--- TEXT BLOCK ---

With the rise of social platforms in the early 2000s, a new type of bot—the social bot—came into play. As one of the first researchers, Boshmaf et al. (2011) report on social bots as computer steered social network accounts that mimic human behavior, similar to chat bots. They also noted that social bots can appear in groups, called bot nets, and can be employed to spread spam, support politicians, or others by pushing campaigns. According to Boshmaf et al. (2011), the army of simple bots is steered by a so-called herder. They describe bots to be able to like or send friend requests and to generate content by retweeting existing content, or crawling the Internet for predefined keywords and tweet the so-identified articles or websites.
Most studies describe the intelligence of social bots as being limited to the purposes of malicious spam attacks or the extraction of user data. Spam attacks are realized by a group of bots, where each bot is able to send requests and post or share predefined content (Zhang et al., 2013). To extract user data, bots typically send out friend requests (Wald et al., 2013). Afterwards, data like birthday dates or phone numbers, can be easily collected by API calls (Boshmaf et al., 2013). This is comparable to the retrieval-based approach of the early chat bots, presented before.
During the years, social bots became more and more important as political actors (Hegelich & Janetzko, 2016). A spam bot architecture can be used to spread political opinions or disinformation, for example, during election periods. The malicious use of social bots implied the need for social bot detection strategies. Although the intelligence of social bots seems limited to easy tasks (like sharing predefined content and connect with other users), the detection is complicated (Ferrara et al., 2016), especially, when some “simple” human mimicry, like a day and night rhythm is added. Researchers work on bot detection by applying machine learning approaches (Dewangan & Kaushal, 2016) or reverse engineering strategies (Freitas et al., 2015).

--- RAW DATA ---

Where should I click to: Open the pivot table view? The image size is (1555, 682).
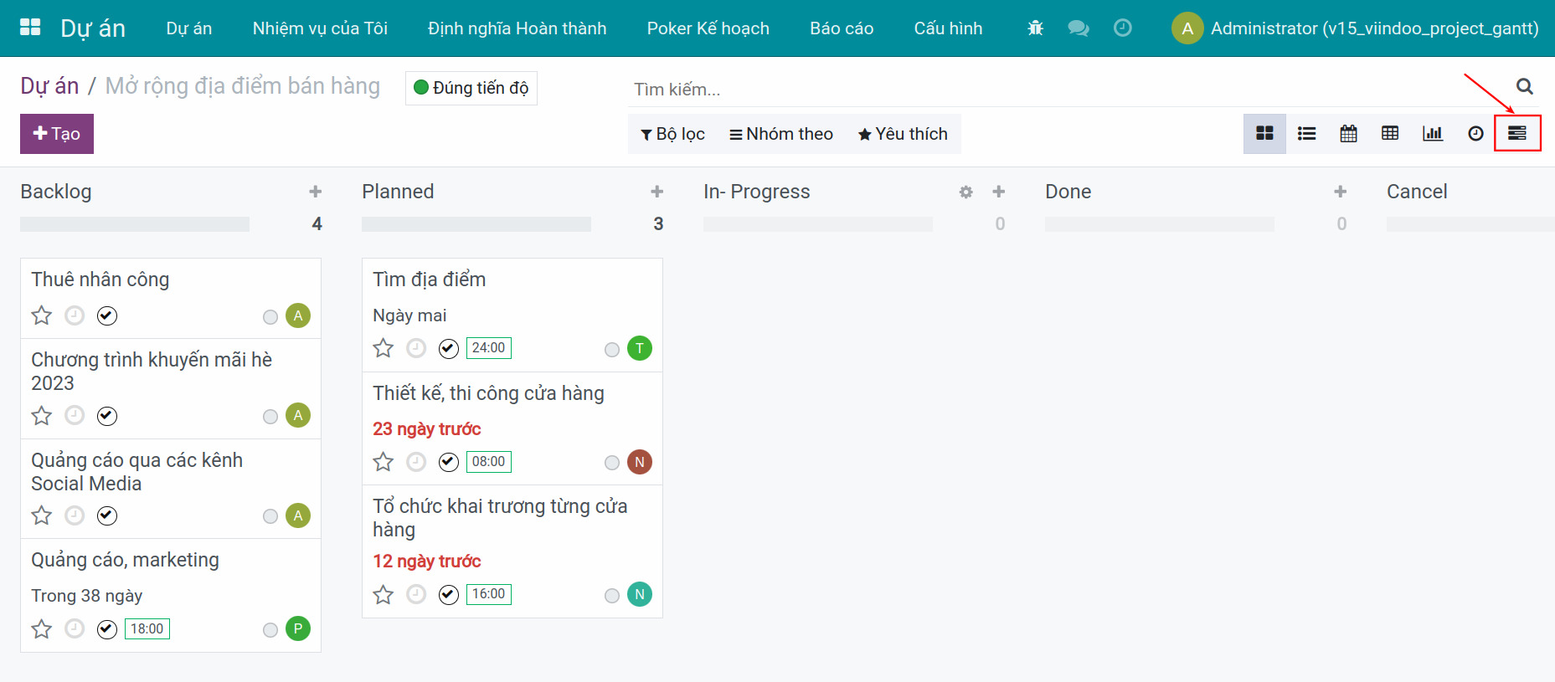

---

• REQUEST 1
According to the passage on social bots, what is the figure that steers an army of simple bots called?
• REQUEST 2
Carry the passage on social bots forward from its final sentence, writing in the same style.
The data shown here are separate from the passage on social bots.

• FINAL RESULT 1
A herder.

• FINAL RESULT 2
Bot detection is complicated, thus, the current level of intelligence in social bots, that is, their ability to create content oftentimes stays vague. According to the literature, mimicking human behavior is realized by spreading predefined posts, share existing posts, or search for content to share in the Internet (Appling & Briscoe, 2017). Next to external sources, social bots could be enhanced by chat bot technology (Boshmaf et al., 2011). Ferrara reports on a dark market, where customized social bots can be bought to support campaigns on social media (Ferrara, 2017).
With the rise of neural computing and introduction of sophisticated neural architectures such as Recurrent Neural- and Long Short-Term Memory (LSTM) Networks (Hochreiter & Schmidhuber, 1997), researchers started to build more complex chat bot systems which mainly improved the generation-based approaches. Microsoft’s Xiaoice chat system, which was introduced in 2014, was one of the first architectures that utilized these more sophisticated techniques (Gao et al., 2019; Shum et al., 2018). On 23 March 2016, Microsoft published its “intelligent” chat bot Tay, which utilized Machine and Deep Learning techniques to learn human-like communication patterns based on user-created Twitter data similar to Xiaoice. Unfortunately, the community trained (or hacked) the bot to being racist (Neff & Nagy, 2016). In recent years, further developments were proposed which try to combine retrieval-based and generation-based techniques (Fedorenko et al., 2018). Replika and Microsoft’s Zo chat bot are only a few mentions.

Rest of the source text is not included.